AFP, AFP-L3% and DCP levels in patients with advanced hepatocellular carcinoma treated with sorafenib

Background: Patients suffering from advanced hepatocellular carcinoma (HCC) have a dismal prognosis with survival rates of less than six months. The multikinase inhibitor sorafenib (Nexavar®) was recently approved for the treatment of advanced HCC providing survival benefit (Llovet, NEJM, 2008).
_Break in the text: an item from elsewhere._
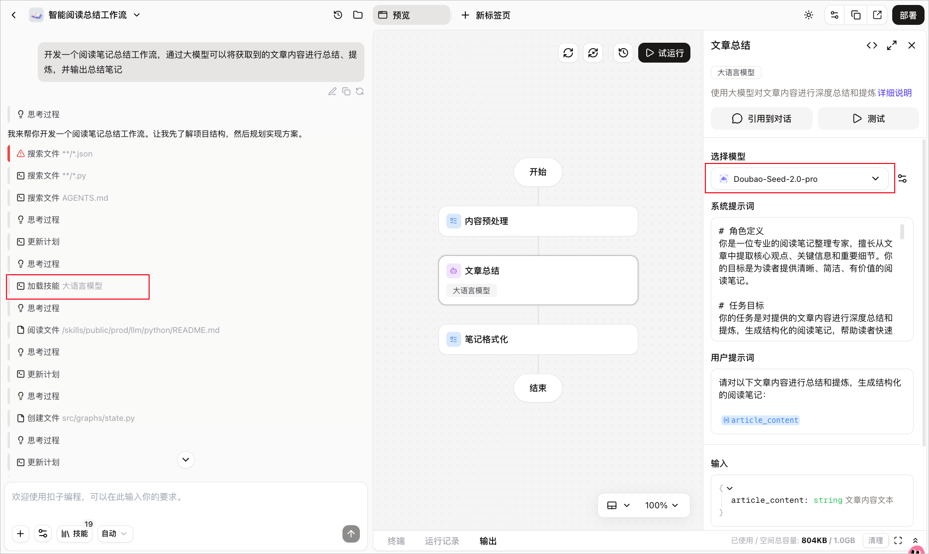Viewport: 929px width, 554px height.
Task: Copy the user message with copy icon
Action: [346, 91]
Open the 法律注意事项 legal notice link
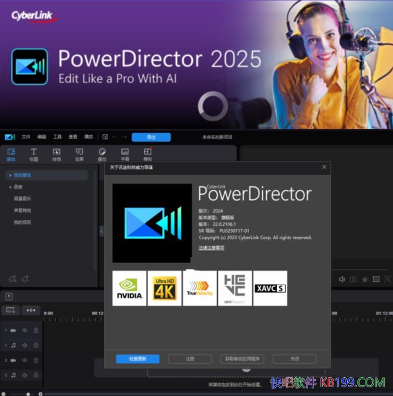Screen dimensions: 393x396 click(211, 248)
Considering the shortcomings of RECIST criteria in the age of targeted therapy we have investigated serum levels of alpha-Fetoprotein (AFP), AFP-L3% (fraction of AFP binding to Lens culinaris agglutinin) and des-gamma-carboxy-prothrombin (DCP, PIVKA-II) as potential markers for response to sorafenib treatment. Methods: 49 patients (pts) in our HCC outpatient clinic were treated with the standard dose of 400mg sorafenib twice daily from January 2007 to August 2008. In 26 pts, AFP-L3% and DCP levels were measured by the Liquid-phase Binding Assay System™ (Wako Chemicals GmbH) before treatment. In 15 of these pts, parameters were also measured in the course of sorafenib treatment. The control group comprised 55 pts with liver cirrhosis but no evidence of HCC. Results: Levels of DCP, AFP and AFP-L3% were significantly elevated in HCC pts before sorafenib treatment (AFP >10ng/ml: 21/26 (81%), AFP-L3 >10%: 18 of 21 AFP-positive pts (86%); DCP >7.5ng/ml: 23/26 (88%). In control pts AFP, AFP-L3% and DCP were elevated in 2/55 (3.6%), 0/55 and 7/55 (13%), respectively. A reduction of elevated AFP-/AFP-L3% and DCP during therapy was observed in 9/21 (43%), 11/18 (61%) and 12/23 (52%), respectively. Interestingly, in pts with AFP reduction during therapy, DCP increased in 5/9 (56%). In pts with AFP increase, DCP increased in 6/12 (50%). Survival time of pts with DCP or AFP increase was shorter compared to those with a concomitant decrease of both parameters. Conclusion: Monitoring of AFP, AFP-L3% and DCP may provide a readily available marker combination to assess response to sorafenib treatment.